__Task__
Output every line of the material exactly.

__Data for this task__
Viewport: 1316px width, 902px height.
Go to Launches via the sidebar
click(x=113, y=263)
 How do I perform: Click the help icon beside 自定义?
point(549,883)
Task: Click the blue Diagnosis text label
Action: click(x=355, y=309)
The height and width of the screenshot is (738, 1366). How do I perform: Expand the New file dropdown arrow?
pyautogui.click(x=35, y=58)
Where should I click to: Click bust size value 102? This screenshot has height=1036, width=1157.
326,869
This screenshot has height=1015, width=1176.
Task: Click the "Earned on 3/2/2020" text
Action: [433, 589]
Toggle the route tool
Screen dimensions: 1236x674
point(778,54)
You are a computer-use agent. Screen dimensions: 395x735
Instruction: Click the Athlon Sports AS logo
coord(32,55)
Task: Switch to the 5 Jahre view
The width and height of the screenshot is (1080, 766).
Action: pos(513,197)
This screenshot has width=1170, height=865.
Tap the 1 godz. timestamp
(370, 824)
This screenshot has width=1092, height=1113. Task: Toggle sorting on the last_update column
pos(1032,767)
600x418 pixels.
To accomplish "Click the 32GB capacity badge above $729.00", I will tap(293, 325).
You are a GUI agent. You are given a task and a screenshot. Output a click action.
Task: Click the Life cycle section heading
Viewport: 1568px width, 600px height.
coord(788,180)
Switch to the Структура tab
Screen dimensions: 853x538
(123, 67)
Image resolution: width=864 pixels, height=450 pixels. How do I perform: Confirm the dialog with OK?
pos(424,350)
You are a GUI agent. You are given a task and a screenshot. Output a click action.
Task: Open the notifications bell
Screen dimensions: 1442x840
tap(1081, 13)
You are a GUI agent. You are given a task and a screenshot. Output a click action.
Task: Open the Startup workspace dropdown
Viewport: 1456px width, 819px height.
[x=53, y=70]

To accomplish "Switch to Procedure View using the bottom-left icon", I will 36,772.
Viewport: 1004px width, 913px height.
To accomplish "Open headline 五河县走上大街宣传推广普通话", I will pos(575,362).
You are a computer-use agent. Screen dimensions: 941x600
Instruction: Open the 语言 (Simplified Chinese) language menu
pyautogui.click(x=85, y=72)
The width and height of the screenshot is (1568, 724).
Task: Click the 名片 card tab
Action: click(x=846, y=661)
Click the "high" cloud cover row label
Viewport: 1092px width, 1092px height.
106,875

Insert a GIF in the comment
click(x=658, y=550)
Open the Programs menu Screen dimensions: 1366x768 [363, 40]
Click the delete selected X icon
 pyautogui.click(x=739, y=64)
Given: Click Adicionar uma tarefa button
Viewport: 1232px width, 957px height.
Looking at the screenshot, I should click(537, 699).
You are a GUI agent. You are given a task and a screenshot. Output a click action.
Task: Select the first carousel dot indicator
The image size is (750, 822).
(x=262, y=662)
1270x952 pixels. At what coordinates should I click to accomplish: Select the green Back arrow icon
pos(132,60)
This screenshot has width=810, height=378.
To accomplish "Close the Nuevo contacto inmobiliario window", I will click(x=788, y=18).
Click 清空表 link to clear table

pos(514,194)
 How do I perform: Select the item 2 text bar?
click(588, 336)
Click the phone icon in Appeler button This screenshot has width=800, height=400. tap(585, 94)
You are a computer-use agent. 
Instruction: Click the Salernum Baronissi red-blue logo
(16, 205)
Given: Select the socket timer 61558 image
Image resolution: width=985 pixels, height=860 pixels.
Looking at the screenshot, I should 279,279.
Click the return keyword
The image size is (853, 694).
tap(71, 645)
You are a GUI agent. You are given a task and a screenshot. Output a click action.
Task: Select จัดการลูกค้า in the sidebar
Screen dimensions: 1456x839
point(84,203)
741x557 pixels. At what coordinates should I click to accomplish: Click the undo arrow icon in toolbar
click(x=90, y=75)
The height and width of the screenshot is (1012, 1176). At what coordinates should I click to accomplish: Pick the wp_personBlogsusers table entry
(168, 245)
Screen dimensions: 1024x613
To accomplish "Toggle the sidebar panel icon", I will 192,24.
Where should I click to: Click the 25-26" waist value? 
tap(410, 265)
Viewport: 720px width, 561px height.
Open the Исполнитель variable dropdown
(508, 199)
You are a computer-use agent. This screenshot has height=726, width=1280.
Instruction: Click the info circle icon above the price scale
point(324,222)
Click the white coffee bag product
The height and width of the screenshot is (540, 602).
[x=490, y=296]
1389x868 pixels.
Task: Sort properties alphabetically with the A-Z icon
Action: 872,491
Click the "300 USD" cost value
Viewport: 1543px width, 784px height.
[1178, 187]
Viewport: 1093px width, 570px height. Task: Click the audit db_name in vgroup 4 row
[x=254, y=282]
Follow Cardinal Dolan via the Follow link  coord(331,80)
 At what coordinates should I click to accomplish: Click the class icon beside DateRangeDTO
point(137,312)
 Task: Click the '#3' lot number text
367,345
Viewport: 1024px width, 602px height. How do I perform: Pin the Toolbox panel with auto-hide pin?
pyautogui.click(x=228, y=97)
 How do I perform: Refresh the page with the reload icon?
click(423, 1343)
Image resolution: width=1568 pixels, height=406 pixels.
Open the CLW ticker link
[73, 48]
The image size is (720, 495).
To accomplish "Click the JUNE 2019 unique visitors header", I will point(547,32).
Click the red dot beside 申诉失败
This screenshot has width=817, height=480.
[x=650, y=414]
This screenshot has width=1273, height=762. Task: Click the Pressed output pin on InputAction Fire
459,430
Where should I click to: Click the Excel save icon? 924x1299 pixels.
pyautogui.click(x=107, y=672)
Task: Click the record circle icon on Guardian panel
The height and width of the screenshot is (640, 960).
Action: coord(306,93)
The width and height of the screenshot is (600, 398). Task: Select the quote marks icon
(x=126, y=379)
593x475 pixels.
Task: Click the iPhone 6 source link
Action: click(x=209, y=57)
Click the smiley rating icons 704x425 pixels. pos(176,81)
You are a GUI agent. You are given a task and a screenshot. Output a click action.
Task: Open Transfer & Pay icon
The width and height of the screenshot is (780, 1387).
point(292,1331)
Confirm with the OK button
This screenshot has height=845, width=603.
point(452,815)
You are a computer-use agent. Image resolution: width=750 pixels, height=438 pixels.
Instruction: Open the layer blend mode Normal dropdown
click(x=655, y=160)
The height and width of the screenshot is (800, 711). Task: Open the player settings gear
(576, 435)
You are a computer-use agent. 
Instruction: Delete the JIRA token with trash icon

__Output for this exercise__
Viewport: 1316px width, 902px height.
Go to Launches via the sidebar
click(x=113, y=263)
 How do I perform: Click the help icon beside 自定义?
point(549,883)
Task: Click the blue Diagnosis text label
Action: click(x=355, y=309)
The height and width of the screenshot is (738, 1366). How do I perform: Expand the New file dropdown arrow?
pyautogui.click(x=35, y=58)
Where should I click to: Click bust size value 102? This screenshot has height=1036, width=1157.
326,869
This screenshot has height=1015, width=1176.
Task: Click the "Earned on 3/2/2020" text
Action: [433, 589]
Toggle the route tool
Screen dimensions: 1236x674
point(778,54)
You are a computer-use agent. Screen dimensions: 395x735
Instruction: Click the Athlon Sports AS logo
coord(32,55)
Task: Switch to the 5 Jahre view
The width and height of the screenshot is (1080, 766).
Action: pos(513,197)
This screenshot has width=1170, height=865.
Tap the 1 godz. timestamp
(370, 824)
This screenshot has width=1092, height=1113. Task: Toggle sorting on the last_update column
pos(1032,767)
600x418 pixels.
To accomplish "Click the 32GB capacity badge above $729.00", I will tap(293, 325).
You are a GUI agent. You are given a task and a screenshot. Output a click action.
Task: Click the Life cycle section heading
Viewport: 1568px width, 600px height.
coord(788,180)
Switch to the Структура tab
Screen dimensions: 853x538
(123, 67)
Image resolution: width=864 pixels, height=450 pixels. How do I perform: Confirm the dialog with OK?
pos(424,350)
You are a GUI agent. You are given a task and a screenshot. Output a click action.
Task: Open the notifications bell
Screen dimensions: 1442x840
tap(1081, 13)
You are a GUI agent. You are given a task and a screenshot. Output a click action.
Task: Open the Startup workspace dropdown
Viewport: 1456px width, 819px height.
[x=53, y=70]

To accomplish "Switch to Procedure View using the bottom-left icon", I will 36,772.
Viewport: 1004px width, 913px height.
To accomplish "Open headline 五河县走上大街宣传推广普通话", I will pos(575,362).
You are a computer-use agent. Screen dimensions: 941x600
Instruction: Open the 语言 (Simplified Chinese) language menu
pyautogui.click(x=85, y=72)
The width and height of the screenshot is (1568, 724).
Task: Click the 名片 card tab
Action: click(x=846, y=661)
Click the "high" cloud cover row label
Viewport: 1092px width, 1092px height.
106,875

Insert a GIF in the comment
click(x=658, y=550)
Open the Programs menu Screen dimensions: 1366x768 [363, 40]
Click the delete selected X icon
 pyautogui.click(x=739, y=64)
Given: Click Adicionar uma tarefa button
Viewport: 1232px width, 957px height.
Looking at the screenshot, I should click(537, 699).
You are a GUI agent. You are given a task and a screenshot. Output a click action.
Task: Select the first carousel dot indicator
The image size is (750, 822).
(x=262, y=662)
1270x952 pixels. At what coordinates should I click to accomplish: Select the green Back arrow icon
pos(132,60)
This screenshot has width=810, height=378.
To accomplish "Close the Nuevo contacto inmobiliario window", I will click(x=788, y=18).
Click 清空表 link to clear table

pos(514,194)
 How do I perform: Select the item 2 text bar?
click(588, 336)
Click the phone icon in Appeler button This screenshot has width=800, height=400. tap(585, 94)
You are a computer-use agent. 
Instruction: Click the Salernum Baronissi red-blue logo
(16, 205)
Given: Select the socket timer 61558 image
Image resolution: width=985 pixels, height=860 pixels.
Looking at the screenshot, I should 279,279.
Click the return keyword
The image size is (853, 694).
tap(71, 645)
You are a GUI agent. You are given a task and a screenshot. Output a click action.
Task: Select จัดการลูกค้า in the sidebar
Screen dimensions: 1456x839
point(84,203)
741x557 pixels. At what coordinates should I click to accomplish: Click the undo arrow icon in toolbar
click(x=90, y=75)
The height and width of the screenshot is (1012, 1176). At what coordinates should I click to accomplish: Pick the wp_personBlogsusers table entry
(168, 245)
Screen dimensions: 1024x613
To accomplish "Toggle the sidebar panel icon", I will 192,24.
Where should I click to: Click the 25-26" waist value? 
tap(410, 265)
Viewport: 720px width, 561px height.
Open the Исполнитель variable dropdown
(508, 199)
You are a computer-use agent. This screenshot has height=726, width=1280.
Instruction: Click the info circle icon above the price scale
point(324,222)
Click the white coffee bag product
The height and width of the screenshot is (540, 602).
[x=490, y=296]
1389x868 pixels.
Task: Sort properties alphabetically with the A-Z icon
Action: 872,491
Click the "300 USD" cost value
Viewport: 1543px width, 784px height.
[1178, 187]
Viewport: 1093px width, 570px height. Task: Click the audit db_name in vgroup 4 row
[x=254, y=282]
Follow Cardinal Dolan via the Follow link  coord(331,80)
 At what coordinates should I click to accomplish: Click the class icon beside DateRangeDTO
point(137,312)
 Task: Click the '#3' lot number text
367,345
Viewport: 1024px width, 602px height. How do I perform: Pin the Toolbox panel with auto-hide pin?
pyautogui.click(x=228, y=97)
 How do I perform: Refresh the page with the reload icon?
click(423, 1343)
Image resolution: width=1568 pixels, height=406 pixels.
Open the CLW ticker link
[73, 48]
The image size is (720, 495).
To accomplish "Click the JUNE 2019 unique visitors header", I will point(547,32).
Click the red dot beside 申诉失败
This screenshot has width=817, height=480.
[x=650, y=414]
This screenshot has width=1273, height=762. Task: Click the Pressed output pin on InputAction Fire
459,430
Where should I click to: Click the Excel save icon? 924x1299 pixels.
pyautogui.click(x=107, y=672)
Task: Click the record circle icon on Guardian panel
The height and width of the screenshot is (640, 960).
Action: coord(306,93)
The width and height of the screenshot is (600, 398). Task: Select the quote marks icon
(x=126, y=379)
593x475 pixels.
Task: Click the iPhone 6 source link
Action: click(x=209, y=57)
Click the smiley rating icons 704x425 pixels. pos(176,81)
You are a GUI agent. You are given a task and a screenshot. Output a click action.
Task: Open Transfer & Pay icon
The width and height of the screenshot is (780, 1387).
point(292,1331)
Confirm with the OK button
This screenshot has height=845, width=603.
point(452,815)
You are a computer-use agent. Image resolution: width=750 pixels, height=438 pixels.
Instruction: Open the layer blend mode Normal dropdown
click(x=655, y=160)
The height and width of the screenshot is (800, 711). Task: Open the player settings gear
(576, 435)
You are a computer-use agent. 
Instruction: Delete the JIRA token with trash icon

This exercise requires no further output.